YOUR ASSIGNMENT: Begin at the line with "Given: Open the Report view in left sidebar" and write out every line after it, exactly, through the last line below, adding nothing.

○ ○ ○

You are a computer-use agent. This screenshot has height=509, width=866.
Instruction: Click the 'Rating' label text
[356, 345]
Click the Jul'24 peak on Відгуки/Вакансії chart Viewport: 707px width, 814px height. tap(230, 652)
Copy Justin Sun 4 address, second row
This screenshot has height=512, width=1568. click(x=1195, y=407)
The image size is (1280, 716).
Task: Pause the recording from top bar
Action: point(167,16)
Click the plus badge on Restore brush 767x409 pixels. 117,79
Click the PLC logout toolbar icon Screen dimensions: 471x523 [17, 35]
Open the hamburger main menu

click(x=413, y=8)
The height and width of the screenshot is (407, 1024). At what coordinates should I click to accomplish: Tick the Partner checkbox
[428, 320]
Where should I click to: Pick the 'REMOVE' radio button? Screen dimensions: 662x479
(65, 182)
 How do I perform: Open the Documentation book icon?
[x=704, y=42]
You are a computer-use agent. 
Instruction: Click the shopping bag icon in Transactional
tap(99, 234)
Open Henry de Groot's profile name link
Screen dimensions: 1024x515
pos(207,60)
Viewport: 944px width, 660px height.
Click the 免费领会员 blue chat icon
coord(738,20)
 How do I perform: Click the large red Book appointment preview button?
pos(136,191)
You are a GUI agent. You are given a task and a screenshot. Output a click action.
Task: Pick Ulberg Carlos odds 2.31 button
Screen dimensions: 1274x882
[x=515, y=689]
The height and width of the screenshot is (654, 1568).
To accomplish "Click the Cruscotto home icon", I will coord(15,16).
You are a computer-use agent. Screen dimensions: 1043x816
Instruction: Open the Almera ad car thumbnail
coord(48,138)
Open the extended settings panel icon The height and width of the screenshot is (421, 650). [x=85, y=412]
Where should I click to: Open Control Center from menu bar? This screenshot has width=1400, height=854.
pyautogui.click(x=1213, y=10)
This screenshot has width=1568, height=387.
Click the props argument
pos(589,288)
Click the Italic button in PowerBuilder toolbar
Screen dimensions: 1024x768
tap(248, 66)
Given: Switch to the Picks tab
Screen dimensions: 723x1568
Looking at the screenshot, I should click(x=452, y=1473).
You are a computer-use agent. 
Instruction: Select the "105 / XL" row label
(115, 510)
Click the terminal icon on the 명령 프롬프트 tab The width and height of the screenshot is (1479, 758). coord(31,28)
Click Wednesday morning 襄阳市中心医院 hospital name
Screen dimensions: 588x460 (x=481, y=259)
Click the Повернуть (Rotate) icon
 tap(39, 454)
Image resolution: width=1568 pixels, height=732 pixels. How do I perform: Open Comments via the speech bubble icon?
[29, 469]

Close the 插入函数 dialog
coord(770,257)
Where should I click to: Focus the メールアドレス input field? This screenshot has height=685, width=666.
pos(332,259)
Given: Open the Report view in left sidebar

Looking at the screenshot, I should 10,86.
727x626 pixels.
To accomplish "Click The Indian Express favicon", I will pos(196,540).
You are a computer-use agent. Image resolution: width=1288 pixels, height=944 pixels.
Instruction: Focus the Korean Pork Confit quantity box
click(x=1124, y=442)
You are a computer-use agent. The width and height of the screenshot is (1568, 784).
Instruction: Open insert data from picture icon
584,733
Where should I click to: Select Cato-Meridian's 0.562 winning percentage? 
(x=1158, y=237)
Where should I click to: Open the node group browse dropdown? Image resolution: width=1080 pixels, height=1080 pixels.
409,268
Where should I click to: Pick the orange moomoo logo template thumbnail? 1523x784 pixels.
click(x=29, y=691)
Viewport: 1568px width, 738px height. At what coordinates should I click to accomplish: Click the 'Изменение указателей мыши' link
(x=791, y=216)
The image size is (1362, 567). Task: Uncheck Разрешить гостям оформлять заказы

○ ○ ○

RESPONSE:
Given: Open the Report view in left sidebar

Looking at the screenshot, I should 10,86.
727x626 pixels.
To accomplish "Click The Indian Express favicon", I will pos(196,540).
You are a computer-use agent. Image resolution: width=1288 pixels, height=944 pixels.
Instruction: Focus the Korean Pork Confit quantity box
click(x=1124, y=442)
You are a computer-use agent. The width and height of the screenshot is (1568, 784).
Instruction: Open insert data from picture icon
584,733
Where should I click to: Select Cato-Meridian's 0.562 winning percentage? 
(x=1158, y=237)
Where should I click to: Open the node group browse dropdown? Image resolution: width=1080 pixels, height=1080 pixels.
409,268
Where should I click to: Pick the orange moomoo logo template thumbnail? 1523x784 pixels.
click(x=29, y=691)
Viewport: 1568px width, 738px height. At what coordinates should I click to accomplish: Click the 'Изменение указателей мыши' link
(x=791, y=216)
The image size is (1362, 567). Task: Uncheck Разрешить гостям оформлять заказы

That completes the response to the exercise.